**What to produce**
A faithful transcript of all the lines below, with no pictures, is the goal here.
───── Task material
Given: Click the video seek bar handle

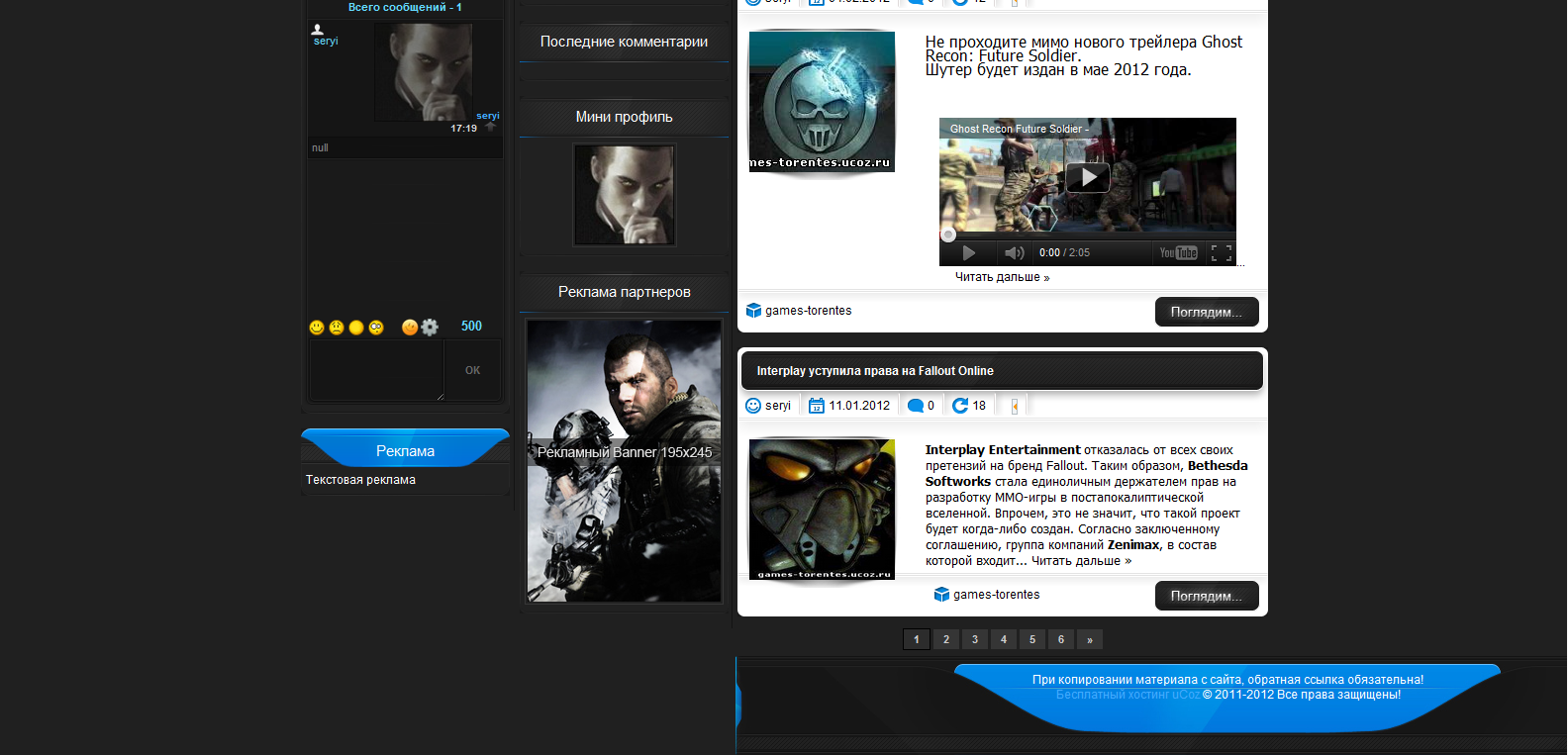Looking at the screenshot, I should pyautogui.click(x=948, y=235).
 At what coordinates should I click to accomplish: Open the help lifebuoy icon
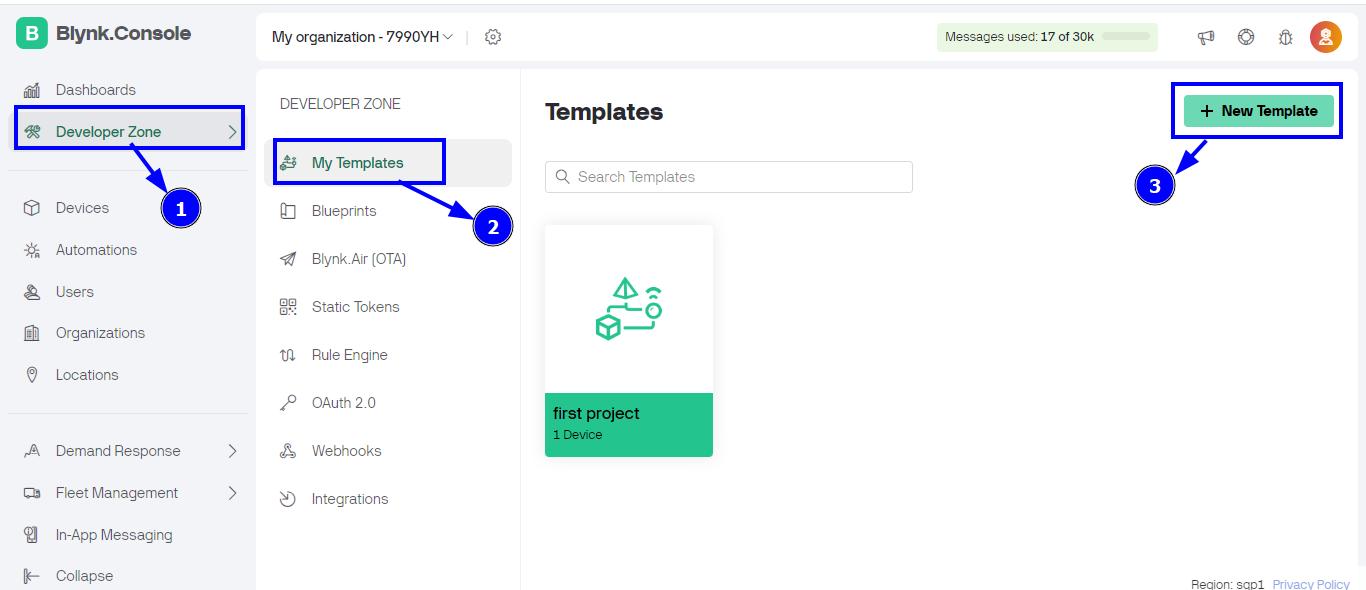click(1246, 37)
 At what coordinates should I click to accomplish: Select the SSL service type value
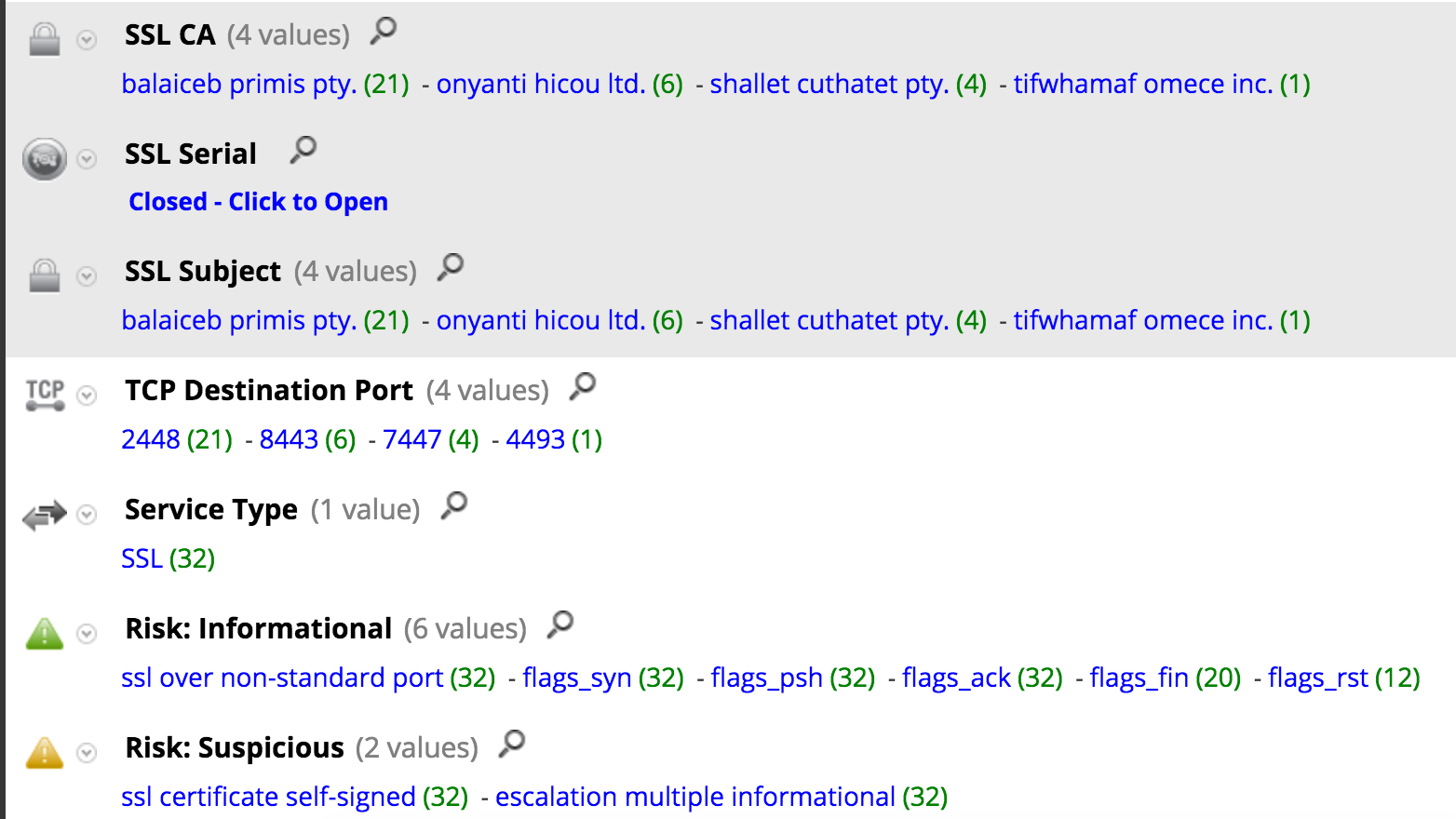tap(141, 558)
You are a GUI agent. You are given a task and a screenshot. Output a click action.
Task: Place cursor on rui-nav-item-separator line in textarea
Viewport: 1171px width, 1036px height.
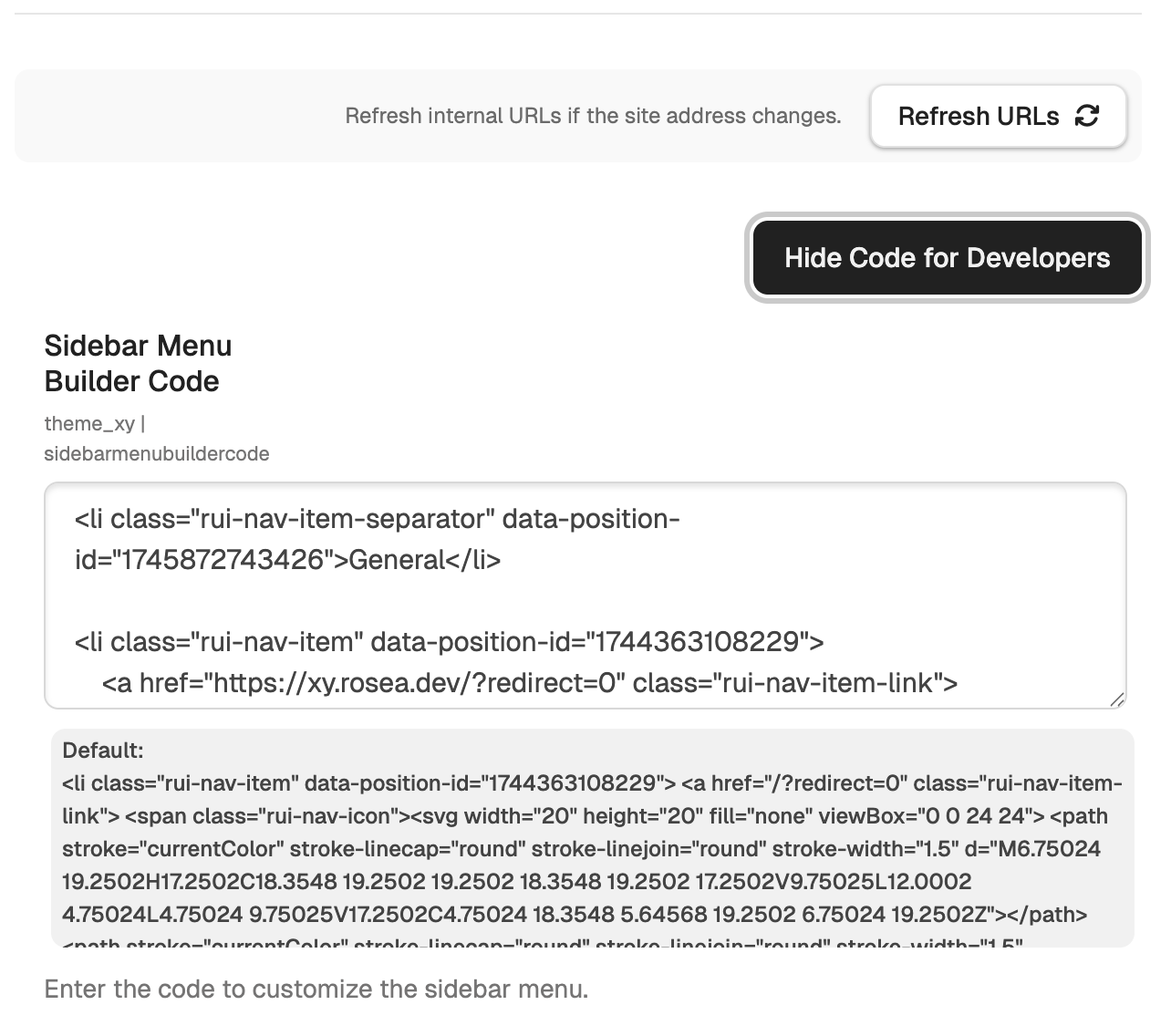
──────────
**Solved problem**
Given: Click the video seek bar handle

Looking at the screenshot, I should pyautogui.click(x=948, y=235).
 At what coordinates should I click to accomplish: Open the help lifebuoy icon
click(1246, 37)
 At what coordinates should I click to accomplish: Select the SSL service type value
tap(141, 558)
You are a GUI agent. You are given a task and a screenshot. Output a click action.
Task: Place cursor on rui-nav-item-separator line in textarea
Viewport: 1171px width, 1036px height.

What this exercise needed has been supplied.